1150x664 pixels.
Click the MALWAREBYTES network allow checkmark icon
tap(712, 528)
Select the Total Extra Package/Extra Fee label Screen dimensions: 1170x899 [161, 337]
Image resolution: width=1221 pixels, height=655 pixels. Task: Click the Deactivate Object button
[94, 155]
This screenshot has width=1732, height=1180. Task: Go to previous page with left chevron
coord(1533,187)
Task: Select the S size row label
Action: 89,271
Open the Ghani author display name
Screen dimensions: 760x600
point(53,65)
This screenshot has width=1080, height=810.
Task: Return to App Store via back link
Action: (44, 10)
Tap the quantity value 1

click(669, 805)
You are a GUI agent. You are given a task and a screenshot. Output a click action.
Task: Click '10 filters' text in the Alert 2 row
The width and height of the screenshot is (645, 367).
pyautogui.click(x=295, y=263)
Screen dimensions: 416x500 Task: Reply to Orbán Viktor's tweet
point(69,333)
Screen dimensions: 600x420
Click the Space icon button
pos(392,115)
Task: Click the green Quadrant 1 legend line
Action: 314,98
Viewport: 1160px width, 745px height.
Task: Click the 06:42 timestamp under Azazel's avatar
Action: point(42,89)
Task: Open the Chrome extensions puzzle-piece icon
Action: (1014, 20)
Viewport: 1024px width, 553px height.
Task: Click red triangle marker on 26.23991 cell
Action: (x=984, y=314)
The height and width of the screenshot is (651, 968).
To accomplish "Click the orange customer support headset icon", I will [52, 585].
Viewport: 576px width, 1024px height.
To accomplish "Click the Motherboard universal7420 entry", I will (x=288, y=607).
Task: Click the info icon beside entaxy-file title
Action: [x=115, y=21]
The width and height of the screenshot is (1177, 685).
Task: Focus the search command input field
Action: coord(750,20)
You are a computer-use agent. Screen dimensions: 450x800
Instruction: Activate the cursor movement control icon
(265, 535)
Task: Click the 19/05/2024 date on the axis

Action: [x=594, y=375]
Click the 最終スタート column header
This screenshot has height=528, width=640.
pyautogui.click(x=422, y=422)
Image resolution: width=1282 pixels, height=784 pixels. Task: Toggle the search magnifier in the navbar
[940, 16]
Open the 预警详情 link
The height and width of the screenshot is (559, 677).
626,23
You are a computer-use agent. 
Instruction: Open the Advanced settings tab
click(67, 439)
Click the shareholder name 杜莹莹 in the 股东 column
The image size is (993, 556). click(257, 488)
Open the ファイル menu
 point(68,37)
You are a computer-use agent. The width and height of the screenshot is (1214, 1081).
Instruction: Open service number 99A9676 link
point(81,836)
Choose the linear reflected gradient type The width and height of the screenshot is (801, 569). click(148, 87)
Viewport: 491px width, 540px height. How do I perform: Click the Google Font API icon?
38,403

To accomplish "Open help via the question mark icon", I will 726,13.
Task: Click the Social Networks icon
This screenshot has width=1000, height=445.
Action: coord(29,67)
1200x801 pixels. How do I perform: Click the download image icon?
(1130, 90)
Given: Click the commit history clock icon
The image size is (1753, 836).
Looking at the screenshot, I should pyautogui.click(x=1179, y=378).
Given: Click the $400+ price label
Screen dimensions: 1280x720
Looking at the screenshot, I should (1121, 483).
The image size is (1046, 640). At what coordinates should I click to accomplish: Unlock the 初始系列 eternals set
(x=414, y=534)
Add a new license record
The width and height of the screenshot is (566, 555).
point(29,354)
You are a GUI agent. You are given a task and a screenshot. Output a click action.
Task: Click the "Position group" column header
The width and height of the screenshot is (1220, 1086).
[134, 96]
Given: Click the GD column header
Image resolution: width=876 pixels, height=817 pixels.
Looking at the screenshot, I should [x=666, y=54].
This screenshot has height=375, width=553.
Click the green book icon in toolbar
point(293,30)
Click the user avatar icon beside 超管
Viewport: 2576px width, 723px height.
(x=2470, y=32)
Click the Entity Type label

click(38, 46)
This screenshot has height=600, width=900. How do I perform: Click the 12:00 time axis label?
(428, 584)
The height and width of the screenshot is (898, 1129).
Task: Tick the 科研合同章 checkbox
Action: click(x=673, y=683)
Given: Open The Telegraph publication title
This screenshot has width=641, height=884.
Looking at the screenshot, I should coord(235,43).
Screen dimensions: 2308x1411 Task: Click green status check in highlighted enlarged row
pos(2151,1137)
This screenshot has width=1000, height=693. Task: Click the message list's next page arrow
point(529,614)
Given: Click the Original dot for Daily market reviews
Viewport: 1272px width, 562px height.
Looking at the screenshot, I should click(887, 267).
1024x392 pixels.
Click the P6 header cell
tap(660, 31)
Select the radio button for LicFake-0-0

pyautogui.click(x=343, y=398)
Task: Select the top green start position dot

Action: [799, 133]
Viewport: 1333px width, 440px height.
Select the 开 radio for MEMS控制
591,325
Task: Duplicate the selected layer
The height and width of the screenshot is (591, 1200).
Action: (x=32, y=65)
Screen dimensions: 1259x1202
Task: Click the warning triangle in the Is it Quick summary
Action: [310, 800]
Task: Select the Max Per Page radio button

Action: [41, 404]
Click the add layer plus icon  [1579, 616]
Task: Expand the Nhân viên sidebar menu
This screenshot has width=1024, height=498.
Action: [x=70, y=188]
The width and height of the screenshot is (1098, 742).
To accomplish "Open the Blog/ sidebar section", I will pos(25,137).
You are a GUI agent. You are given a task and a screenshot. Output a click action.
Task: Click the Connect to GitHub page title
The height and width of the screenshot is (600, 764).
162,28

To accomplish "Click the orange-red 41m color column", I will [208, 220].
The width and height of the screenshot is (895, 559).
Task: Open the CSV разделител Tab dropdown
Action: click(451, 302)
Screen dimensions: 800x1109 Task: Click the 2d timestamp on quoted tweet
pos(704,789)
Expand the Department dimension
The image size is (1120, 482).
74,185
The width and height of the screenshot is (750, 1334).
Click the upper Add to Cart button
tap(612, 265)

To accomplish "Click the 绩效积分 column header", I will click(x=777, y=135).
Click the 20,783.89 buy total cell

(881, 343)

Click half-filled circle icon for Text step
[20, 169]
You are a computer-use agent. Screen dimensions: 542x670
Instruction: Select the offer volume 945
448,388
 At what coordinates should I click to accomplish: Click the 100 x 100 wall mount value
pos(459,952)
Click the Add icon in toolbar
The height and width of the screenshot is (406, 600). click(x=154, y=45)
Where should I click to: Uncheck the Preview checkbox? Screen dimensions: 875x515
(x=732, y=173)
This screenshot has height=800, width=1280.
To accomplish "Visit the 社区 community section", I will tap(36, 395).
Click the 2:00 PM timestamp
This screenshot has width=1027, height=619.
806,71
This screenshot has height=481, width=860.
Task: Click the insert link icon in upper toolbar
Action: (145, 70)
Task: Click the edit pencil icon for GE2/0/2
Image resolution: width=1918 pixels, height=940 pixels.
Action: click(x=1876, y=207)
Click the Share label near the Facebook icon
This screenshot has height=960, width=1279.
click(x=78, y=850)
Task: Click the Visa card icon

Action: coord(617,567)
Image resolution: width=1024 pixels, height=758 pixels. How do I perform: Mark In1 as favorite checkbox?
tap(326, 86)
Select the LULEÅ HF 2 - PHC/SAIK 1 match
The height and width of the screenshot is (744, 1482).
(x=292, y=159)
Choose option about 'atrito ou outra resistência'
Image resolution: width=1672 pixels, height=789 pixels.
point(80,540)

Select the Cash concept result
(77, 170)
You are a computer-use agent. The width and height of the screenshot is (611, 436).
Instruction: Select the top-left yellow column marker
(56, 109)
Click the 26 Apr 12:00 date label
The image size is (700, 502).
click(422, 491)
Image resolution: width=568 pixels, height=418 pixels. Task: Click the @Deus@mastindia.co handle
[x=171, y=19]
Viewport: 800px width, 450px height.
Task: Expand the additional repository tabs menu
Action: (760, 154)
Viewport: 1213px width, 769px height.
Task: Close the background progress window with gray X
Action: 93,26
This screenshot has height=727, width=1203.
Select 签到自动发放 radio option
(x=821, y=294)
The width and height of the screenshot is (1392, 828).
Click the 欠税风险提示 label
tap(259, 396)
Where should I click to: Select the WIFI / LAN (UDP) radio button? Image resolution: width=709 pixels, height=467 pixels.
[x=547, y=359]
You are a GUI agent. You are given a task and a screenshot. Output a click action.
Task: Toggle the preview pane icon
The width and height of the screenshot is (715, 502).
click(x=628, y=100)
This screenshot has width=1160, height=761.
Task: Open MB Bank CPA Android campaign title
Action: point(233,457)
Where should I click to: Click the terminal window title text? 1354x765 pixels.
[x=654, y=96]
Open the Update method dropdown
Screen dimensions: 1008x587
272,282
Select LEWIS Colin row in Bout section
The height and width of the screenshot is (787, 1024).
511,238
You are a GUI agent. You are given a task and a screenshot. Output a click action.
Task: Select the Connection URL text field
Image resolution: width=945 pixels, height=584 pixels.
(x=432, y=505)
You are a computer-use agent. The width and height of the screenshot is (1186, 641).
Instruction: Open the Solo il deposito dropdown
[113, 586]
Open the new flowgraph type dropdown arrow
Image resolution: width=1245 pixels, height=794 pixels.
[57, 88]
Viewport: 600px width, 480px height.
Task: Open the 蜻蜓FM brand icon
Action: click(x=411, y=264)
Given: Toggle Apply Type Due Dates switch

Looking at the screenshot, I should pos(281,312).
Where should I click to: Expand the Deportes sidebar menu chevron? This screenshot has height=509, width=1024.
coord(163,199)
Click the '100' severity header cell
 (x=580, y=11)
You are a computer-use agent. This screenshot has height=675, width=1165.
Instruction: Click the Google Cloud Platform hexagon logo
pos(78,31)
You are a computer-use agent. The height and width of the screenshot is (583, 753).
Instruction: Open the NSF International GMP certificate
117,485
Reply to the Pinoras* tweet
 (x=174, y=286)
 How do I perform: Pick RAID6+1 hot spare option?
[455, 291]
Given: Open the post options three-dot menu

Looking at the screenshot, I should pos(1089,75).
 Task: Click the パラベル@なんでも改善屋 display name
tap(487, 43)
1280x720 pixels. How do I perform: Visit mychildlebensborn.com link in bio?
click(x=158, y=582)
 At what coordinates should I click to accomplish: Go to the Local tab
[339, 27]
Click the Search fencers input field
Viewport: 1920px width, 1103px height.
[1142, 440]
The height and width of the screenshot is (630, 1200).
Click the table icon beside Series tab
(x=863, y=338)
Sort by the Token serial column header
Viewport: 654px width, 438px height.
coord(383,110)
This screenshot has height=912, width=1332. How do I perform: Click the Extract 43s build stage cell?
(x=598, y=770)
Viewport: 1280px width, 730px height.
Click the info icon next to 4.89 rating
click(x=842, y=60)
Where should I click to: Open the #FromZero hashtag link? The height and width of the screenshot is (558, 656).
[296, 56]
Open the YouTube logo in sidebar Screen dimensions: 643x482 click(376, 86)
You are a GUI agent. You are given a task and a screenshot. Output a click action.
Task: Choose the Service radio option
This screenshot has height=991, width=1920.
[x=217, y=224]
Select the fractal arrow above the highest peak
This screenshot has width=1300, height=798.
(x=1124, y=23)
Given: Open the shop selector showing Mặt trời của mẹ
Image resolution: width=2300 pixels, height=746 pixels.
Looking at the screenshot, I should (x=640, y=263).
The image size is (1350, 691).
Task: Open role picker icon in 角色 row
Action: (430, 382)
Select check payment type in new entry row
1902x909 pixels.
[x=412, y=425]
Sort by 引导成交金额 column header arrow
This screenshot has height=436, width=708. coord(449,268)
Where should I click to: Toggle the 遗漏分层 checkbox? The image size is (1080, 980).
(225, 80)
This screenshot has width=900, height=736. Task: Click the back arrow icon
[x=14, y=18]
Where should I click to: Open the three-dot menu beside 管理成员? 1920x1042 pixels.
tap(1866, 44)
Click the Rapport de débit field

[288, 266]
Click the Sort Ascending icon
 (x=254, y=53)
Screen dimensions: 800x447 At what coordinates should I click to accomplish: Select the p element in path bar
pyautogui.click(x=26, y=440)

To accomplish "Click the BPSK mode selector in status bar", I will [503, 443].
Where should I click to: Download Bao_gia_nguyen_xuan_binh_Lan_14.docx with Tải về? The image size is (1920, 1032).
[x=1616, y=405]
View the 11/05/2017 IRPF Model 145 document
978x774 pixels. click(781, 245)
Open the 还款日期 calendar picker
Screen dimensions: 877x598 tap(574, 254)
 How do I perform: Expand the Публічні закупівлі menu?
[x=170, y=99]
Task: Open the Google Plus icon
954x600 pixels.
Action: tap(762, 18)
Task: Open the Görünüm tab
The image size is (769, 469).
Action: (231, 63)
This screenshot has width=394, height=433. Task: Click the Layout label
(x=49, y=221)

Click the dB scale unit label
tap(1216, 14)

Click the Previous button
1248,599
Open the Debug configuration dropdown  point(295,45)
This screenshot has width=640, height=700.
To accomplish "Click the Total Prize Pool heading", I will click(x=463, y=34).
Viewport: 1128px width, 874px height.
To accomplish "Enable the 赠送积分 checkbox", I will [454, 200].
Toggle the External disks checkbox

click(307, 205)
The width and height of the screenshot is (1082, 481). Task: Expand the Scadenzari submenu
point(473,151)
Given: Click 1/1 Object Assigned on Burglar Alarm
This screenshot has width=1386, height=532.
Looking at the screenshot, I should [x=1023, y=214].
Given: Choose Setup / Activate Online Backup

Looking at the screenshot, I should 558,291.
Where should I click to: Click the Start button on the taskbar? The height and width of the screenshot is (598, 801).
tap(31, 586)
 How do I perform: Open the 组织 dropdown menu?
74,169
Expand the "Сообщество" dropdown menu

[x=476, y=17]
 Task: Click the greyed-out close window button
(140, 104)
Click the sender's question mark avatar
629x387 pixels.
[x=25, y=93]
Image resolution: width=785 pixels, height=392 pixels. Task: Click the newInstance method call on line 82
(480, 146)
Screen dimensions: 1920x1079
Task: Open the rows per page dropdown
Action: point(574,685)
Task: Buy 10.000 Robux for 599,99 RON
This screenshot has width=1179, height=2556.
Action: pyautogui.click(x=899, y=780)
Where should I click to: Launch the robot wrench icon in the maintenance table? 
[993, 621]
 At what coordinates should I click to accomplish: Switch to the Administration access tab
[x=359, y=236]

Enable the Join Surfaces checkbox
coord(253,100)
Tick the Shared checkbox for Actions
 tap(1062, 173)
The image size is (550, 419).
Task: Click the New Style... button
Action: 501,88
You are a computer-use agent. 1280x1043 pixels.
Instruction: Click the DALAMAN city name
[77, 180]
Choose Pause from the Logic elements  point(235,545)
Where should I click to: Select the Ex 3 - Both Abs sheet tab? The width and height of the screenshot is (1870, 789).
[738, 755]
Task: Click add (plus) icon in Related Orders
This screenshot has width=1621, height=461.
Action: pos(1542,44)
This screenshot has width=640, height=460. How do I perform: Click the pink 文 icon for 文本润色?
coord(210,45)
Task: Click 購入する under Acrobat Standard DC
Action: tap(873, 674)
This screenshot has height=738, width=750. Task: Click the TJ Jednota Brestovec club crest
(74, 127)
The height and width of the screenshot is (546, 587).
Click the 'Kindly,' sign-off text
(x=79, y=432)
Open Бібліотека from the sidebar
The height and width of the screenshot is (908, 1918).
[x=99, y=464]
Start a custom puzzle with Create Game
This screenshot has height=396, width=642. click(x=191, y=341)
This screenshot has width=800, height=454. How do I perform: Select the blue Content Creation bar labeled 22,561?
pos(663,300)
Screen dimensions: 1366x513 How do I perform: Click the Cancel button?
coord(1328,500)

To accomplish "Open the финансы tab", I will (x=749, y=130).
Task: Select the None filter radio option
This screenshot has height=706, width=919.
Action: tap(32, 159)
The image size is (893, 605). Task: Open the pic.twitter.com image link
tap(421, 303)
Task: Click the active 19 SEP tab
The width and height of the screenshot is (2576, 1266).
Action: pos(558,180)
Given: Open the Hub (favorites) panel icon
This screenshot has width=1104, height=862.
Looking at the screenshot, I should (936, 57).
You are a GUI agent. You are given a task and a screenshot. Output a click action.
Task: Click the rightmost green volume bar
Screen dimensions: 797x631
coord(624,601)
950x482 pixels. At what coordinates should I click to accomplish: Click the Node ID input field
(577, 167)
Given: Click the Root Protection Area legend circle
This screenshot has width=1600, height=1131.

◇ ◇ ◇ ◇ ◇ ◇ ◇

(ACTION ITEM):
Write out again exactly the lines that run from the one holding "The image size is (893, 605)." through the last line of the data; omit all other lines.

(ANSWER SPACE):
The image size is (893, 605). Task: Open the pic.twitter.com image link
tap(421, 303)
Task: Click the active 19 SEP tab
The width and height of the screenshot is (2576, 1266).
Action: pos(558,180)
Given: Open the Hub (favorites) panel icon
This screenshot has width=1104, height=862.
Looking at the screenshot, I should (936, 57).
You are a GUI agent. You are given a task and a screenshot. Output a click action.
Task: Click the rightmost green volume bar
Screen dimensions: 797x631
coord(624,601)
950x482 pixels. At what coordinates should I click to accomplish: Click the Node ID input field
(577, 167)
Given: Click the Root Protection Area legend circle
This screenshot has width=1600, height=1131.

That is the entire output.